L’opera è ambientata nell’Isola del Borneo, nel sud-est asiatico. Kéria, una bambina di 11 anni, vive ai margini di un’immensa foresta tropicale e un giorno trova e adotta un cucciolo di orango, rimasto solo perché sua madre è stata uccisa dai dipendenti di un’azienda che intende deforestare quel luogo. Nel frattempo, la sua giovane cugina Selaï viene a rifugiarsi a casa di Kéria per sfuggire al grave conflitto sorto tra la sua famiglia e le compagnie di legname. Da quel momento bambini e animali combatteranno per fermare la distruzione della foresta.
A Locarno abbiamo avuto l’occasione di incontrare il regista con il fotografo Roberto Pellegrini. Ecco quello che ci ha detto.

Signor Barras, perché questo soggetto? Come l’ha immaginato?
Il titolo ha un doppio significato: da un lato richiama a un aspetto violento e brutale, ma d’altro lato anche a un aspetto libero e forte. Mentre per quanto riguarda il soggetto volevo concentrarmi sul nostro rapporto con la natura e il primo personaggio che mi è venuto in testa è quello della piccola scimietta che viene adottata dalla ragazza. Ho subito pensato che fosse un ottimo mediatore per una riflessione sul nostro rapporto con la natura.

Ha usato, come ne La mia vita da zucchina, la tecnica dello stop motion. Cosa le piace di questo modo di filmare?

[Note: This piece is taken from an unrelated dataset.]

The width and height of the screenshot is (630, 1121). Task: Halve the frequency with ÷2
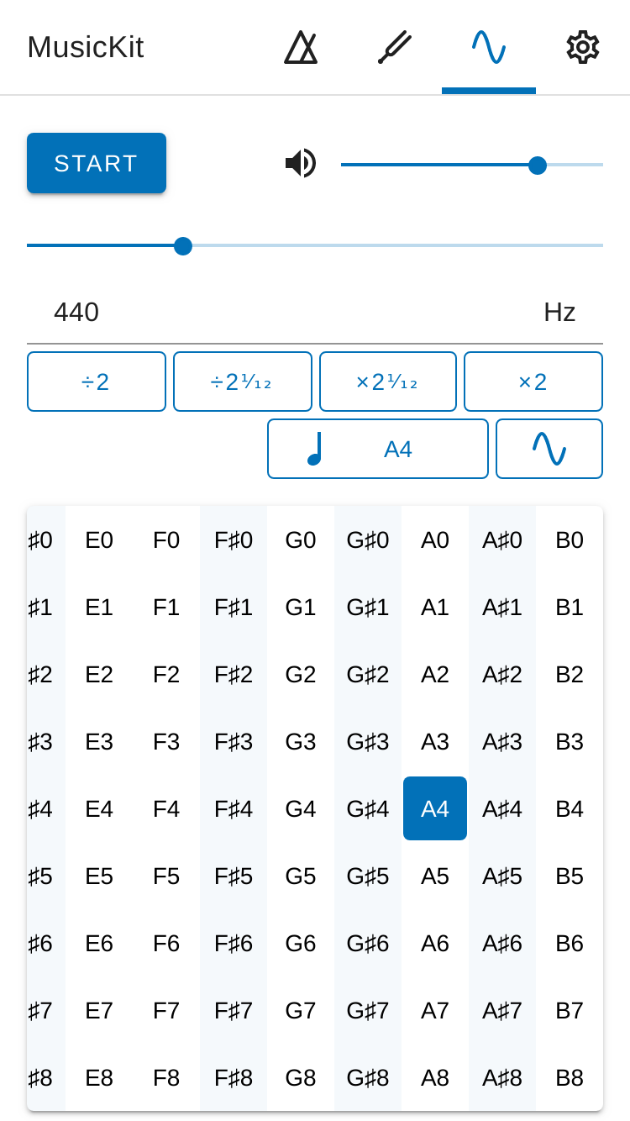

Mi piace molto la creazione collettiva che offre questa tecnica. Anche se io sono il direttore artistico di ogni tappa (e sono state 350 le persone che hanno lavorato sul progetto durante sei anni), non si sa davvero dove si sta andando e anche questo aspetto mi ha sempre molto affascinato. Ma soprattutto c’è questa energia collettiva che lo porta avanti e che lo costruisce di giorno in giorno.